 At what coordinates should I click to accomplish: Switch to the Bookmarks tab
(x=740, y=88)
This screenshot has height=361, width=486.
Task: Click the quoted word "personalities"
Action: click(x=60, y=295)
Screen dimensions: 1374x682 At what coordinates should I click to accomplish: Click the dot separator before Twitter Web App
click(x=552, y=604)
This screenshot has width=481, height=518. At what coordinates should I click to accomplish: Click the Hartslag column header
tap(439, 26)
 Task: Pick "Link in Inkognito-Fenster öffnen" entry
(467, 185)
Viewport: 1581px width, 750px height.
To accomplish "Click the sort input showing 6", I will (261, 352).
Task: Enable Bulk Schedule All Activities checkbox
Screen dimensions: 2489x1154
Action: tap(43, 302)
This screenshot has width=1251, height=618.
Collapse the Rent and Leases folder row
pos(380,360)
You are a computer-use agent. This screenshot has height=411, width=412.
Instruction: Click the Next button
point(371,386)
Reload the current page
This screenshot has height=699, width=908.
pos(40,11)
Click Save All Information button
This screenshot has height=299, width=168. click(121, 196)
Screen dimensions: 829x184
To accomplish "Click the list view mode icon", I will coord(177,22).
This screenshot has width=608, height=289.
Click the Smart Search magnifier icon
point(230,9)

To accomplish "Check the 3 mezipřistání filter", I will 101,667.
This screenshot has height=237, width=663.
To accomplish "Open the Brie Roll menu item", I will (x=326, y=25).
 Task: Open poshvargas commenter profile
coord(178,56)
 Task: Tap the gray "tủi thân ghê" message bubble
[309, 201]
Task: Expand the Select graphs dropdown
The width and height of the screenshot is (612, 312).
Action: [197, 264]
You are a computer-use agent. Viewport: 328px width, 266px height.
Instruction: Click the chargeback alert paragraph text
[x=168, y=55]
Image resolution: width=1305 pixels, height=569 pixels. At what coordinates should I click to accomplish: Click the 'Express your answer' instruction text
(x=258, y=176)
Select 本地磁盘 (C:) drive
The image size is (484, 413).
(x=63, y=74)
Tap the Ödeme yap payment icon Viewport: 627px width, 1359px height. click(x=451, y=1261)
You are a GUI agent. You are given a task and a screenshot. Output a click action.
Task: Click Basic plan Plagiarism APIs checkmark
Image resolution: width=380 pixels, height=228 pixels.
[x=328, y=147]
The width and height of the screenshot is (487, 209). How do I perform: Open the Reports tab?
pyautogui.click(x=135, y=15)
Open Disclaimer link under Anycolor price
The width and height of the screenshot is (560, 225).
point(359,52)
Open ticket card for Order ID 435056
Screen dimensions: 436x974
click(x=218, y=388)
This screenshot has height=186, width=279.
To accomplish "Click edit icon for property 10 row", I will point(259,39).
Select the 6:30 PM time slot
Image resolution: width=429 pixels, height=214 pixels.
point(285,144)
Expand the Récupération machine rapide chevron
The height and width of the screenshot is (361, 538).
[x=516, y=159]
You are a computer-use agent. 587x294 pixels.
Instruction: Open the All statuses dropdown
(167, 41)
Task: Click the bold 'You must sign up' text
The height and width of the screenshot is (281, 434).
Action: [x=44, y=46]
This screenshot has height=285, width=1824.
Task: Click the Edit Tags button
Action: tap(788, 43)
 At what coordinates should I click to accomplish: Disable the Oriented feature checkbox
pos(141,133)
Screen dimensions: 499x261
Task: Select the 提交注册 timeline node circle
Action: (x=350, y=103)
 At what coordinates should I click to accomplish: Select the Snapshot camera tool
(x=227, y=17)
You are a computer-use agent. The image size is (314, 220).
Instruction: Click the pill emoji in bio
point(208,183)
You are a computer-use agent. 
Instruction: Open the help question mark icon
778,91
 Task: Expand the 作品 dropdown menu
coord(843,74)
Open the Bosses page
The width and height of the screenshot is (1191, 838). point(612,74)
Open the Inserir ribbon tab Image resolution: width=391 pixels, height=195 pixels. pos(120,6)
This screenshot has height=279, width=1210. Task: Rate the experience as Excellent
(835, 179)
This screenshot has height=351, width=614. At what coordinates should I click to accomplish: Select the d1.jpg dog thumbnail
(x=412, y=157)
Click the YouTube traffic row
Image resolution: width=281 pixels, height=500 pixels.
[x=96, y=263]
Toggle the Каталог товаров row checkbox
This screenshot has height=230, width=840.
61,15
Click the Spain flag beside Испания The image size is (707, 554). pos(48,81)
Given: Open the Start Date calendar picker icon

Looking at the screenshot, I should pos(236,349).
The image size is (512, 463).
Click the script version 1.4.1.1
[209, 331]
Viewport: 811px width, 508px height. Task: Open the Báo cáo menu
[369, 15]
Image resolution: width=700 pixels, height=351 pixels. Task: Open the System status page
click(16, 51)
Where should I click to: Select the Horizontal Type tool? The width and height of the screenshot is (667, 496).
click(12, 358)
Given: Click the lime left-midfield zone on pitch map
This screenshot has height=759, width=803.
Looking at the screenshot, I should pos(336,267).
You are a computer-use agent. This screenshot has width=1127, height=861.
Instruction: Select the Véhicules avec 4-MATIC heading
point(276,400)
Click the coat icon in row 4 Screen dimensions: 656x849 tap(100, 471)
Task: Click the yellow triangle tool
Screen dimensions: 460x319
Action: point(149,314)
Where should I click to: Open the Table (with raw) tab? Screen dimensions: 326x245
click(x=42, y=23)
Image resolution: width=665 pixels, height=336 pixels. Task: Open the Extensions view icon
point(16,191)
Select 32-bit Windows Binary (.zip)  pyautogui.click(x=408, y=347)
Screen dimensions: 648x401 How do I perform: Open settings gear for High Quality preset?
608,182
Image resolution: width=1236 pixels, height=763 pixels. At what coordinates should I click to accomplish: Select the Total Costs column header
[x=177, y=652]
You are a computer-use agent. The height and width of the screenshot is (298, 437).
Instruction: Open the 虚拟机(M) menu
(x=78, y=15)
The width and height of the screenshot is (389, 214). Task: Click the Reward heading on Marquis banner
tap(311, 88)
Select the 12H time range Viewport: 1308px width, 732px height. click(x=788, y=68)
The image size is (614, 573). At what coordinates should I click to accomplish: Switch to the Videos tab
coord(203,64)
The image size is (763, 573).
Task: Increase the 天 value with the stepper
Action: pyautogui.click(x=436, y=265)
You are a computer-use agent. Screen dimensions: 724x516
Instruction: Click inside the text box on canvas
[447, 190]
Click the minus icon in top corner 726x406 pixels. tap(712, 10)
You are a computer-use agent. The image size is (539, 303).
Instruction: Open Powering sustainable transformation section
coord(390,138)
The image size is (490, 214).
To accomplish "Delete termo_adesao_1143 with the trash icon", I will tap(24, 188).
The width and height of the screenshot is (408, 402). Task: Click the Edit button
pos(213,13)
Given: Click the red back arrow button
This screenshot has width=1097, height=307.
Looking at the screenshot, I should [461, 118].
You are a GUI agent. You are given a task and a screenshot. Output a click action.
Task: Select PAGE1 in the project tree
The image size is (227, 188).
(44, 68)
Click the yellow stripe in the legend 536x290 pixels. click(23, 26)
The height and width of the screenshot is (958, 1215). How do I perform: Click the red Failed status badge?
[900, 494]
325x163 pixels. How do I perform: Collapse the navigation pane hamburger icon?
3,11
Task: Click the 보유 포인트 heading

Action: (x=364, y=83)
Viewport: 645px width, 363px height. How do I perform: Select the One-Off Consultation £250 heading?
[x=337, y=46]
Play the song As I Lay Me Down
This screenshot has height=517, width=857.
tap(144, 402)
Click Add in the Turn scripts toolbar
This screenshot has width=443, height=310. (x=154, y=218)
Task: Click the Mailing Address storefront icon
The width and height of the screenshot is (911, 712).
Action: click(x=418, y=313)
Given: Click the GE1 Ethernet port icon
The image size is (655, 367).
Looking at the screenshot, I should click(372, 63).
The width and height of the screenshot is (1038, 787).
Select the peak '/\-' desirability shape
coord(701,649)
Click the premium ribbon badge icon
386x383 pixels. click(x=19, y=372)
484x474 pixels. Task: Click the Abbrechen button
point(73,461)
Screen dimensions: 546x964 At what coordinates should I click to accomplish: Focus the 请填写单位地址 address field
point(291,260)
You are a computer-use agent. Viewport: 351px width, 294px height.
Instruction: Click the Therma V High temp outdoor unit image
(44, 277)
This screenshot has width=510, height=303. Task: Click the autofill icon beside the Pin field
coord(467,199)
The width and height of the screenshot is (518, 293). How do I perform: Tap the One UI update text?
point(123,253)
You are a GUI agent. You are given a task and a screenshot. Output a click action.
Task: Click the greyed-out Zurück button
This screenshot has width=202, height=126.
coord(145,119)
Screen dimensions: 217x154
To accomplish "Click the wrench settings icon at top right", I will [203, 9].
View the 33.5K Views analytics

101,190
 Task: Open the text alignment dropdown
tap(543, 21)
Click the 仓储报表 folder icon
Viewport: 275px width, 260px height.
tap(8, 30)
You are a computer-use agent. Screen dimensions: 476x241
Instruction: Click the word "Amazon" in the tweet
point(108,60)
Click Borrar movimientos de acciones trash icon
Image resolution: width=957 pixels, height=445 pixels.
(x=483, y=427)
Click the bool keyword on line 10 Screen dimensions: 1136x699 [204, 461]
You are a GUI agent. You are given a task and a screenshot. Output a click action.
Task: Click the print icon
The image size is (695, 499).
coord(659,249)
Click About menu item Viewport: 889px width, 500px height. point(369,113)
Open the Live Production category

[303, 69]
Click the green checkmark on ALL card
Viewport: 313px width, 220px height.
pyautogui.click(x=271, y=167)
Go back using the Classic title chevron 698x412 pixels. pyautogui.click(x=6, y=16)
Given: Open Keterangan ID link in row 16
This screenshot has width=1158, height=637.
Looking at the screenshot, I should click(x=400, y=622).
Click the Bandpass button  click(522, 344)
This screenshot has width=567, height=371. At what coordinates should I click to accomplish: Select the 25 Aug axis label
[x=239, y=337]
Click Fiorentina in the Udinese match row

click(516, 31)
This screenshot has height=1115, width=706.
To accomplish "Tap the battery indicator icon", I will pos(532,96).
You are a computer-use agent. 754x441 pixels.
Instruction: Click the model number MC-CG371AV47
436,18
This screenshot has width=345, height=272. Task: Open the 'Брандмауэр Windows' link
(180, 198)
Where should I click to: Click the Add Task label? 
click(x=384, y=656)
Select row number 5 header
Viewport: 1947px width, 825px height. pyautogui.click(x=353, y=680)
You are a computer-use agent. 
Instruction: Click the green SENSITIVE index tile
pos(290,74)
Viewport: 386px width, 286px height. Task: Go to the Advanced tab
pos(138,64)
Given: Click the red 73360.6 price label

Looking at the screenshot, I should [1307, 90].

* * * *

__ASSIGNMENT__
Transcribe the entries above word for word, from the first line through the line containing "Select 本地磁盘 (C:) drive", and nothing else.

__WRITTEN ANSWER__
 At what coordinates should I click to accomplish: Switch to the Bookmarks tab
(x=740, y=88)
This screenshot has height=361, width=486.
Task: Click the quoted word "personalities"
Action: click(x=60, y=295)
Screen dimensions: 1374x682 At what coordinates should I click to accomplish: Click the dot separator before Twitter Web App
click(x=552, y=604)
This screenshot has width=481, height=518. At what coordinates should I click to accomplish: Click the Hartslag column header
tap(439, 26)
 Task: Pick "Link in Inkognito-Fenster öffnen" entry
(467, 185)
Viewport: 1581px width, 750px height.
To accomplish "Click the sort input showing 6", I will (261, 352).
Task: Enable Bulk Schedule All Activities checkbox
Screen dimensions: 2489x1154
Action: tap(43, 302)
This screenshot has width=1251, height=618.
Collapse the Rent and Leases folder row
pos(380,360)
You are a computer-use agent. This screenshot has height=411, width=412.
Instruction: Click the Next button
point(371,386)
Reload the current page
This screenshot has height=699, width=908.
pos(40,11)
Click Save All Information button
This screenshot has height=299, width=168. click(121, 196)
Screen dimensions: 829x184
To accomplish "Click the list view mode icon", I will coord(177,22).
This screenshot has width=608, height=289.
Click the Smart Search magnifier icon
point(230,9)

To accomplish "Check the 3 mezipřistání filter", I will 101,667.
This screenshot has height=237, width=663.
To accomplish "Open the Brie Roll menu item", I will (x=326, y=25).
 Task: Open poshvargas commenter profile
coord(178,56)
 Task: Tap the gray "tủi thân ghê" message bubble
[309, 201]
Task: Expand the Select graphs dropdown
The width and height of the screenshot is (612, 312).
Action: [197, 264]
You are a computer-use agent. Viewport: 328px width, 266px height.
Instruction: Click the chargeback alert paragraph text
[x=168, y=55]
Image resolution: width=1305 pixels, height=569 pixels. At what coordinates should I click to accomplish: Click the 'Express your answer' instruction text
(x=258, y=176)
Select 本地磁盘 (C:) drive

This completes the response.